In order to proceed you need to set your firmware's Secure Boot mode into "setup" mode to proceed. This can usually be achieved by wiping the key store of the firmware. Refer to your mainboard's user manual on how to do this.

Installation

For the most straight-forward Secure Boot toolchain install sbctl:

pacman -S sbctl

It tremendously simplifies generating Secure Boot keys, loading keys into firmware and signing kernel images.

| What to work on |
A – Answer these questions using the Secure Boot passage:
(i) Into which mode must the firmware's Secure Boot be set before proceeding?
(ii) What command installs sbctl?
(iii) Which three tasks does sbctl simplify, according to the passage?
B – Carry the Secure Boot passage forward from its final sentence.

| Rows |
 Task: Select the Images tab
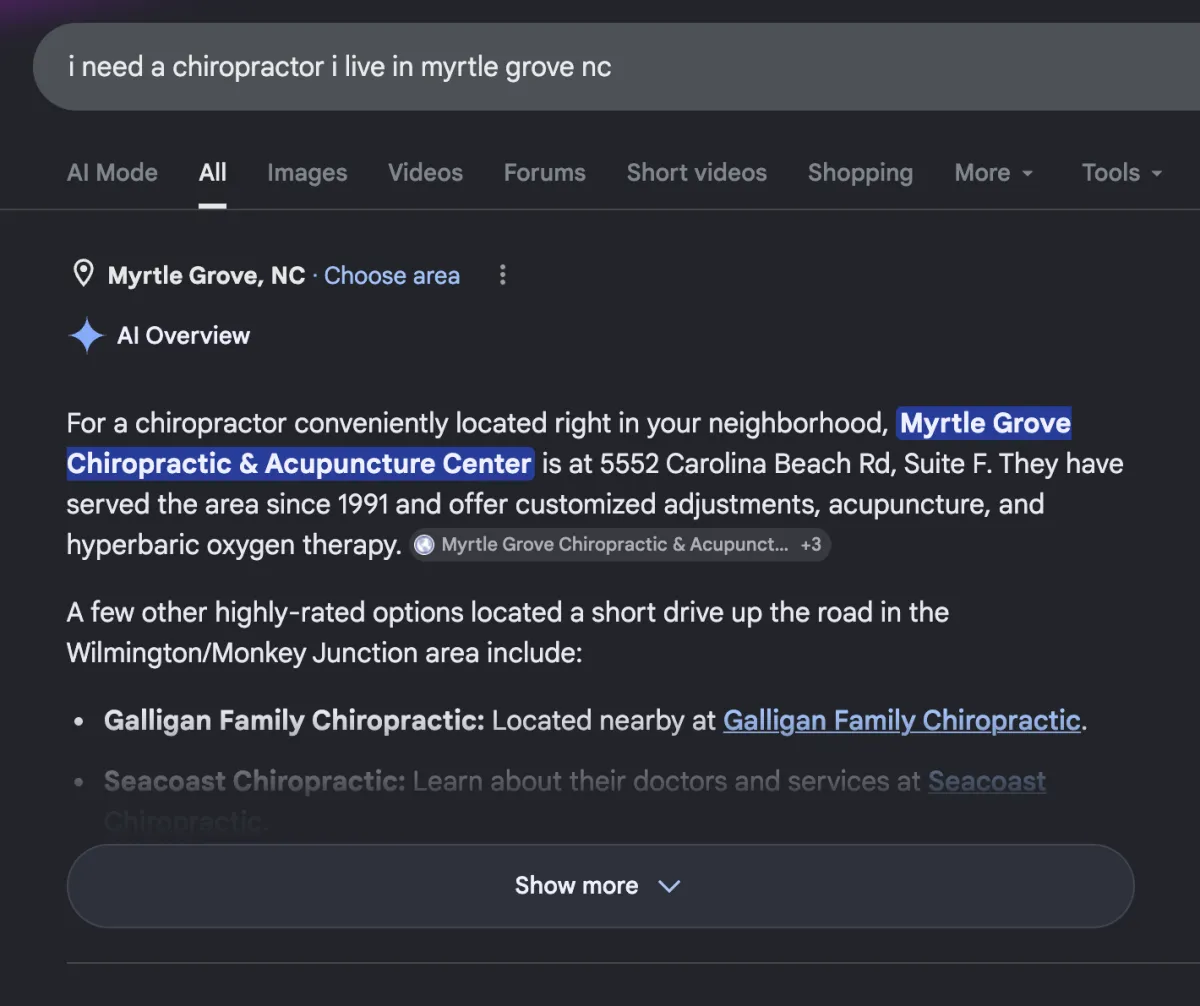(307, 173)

--

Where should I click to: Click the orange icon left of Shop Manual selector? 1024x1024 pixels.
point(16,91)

| Exercise answers |
A –
(i) "Setup" mode.
(ii) pacman -S sbctl
(iii) Generating Secure Boot keys, loading keys into firmware, and signing kernel images.

B –
Generating keys

SEE ALSO: The Meaning of all the UEFI Keys

Secure Boot implementations use these keys:

Key Type Description
Platform Key (PK) Top-level key
Key Exchange Key (KEK) Keys used to sign Signatures Database and Forbidden Signatures Database updates
Signature Database (db) Contains keys and/or hashes of allowed EFI binaries
Forbidden Signatures Database (dbx) Contains keys and/or hashes of denylisted EFI binaries

To generate new keys and store them under /usr/share/secureboot/keys/:

sbctl create-keys

Unified Kernel Image

A unified kernel image (UKI) combines an EFI stub image, CPU microcode, kernel command line and an initramfs into a single file that can be read and executed by the machines UEFI firmware. It also makes it easier to sign for secure boot as there will be only a single file to sign.

Starting with v31 mkinitcpio is able to create UKIs out-of-the-box. The maintainers of sbctl also recommend using the system's initramfs generation tool instead of sbctl bundle.

To make mkinitcpio generate UKIs, edit the appropriate .preset file for your kernel in /etc/mkinitcpio.d/:

  • uncomment the default_uki and fallback_uki lines
  • point the file path to somewhere on your EFI System Partition (e.g. /efi, /boot or /boot/efi)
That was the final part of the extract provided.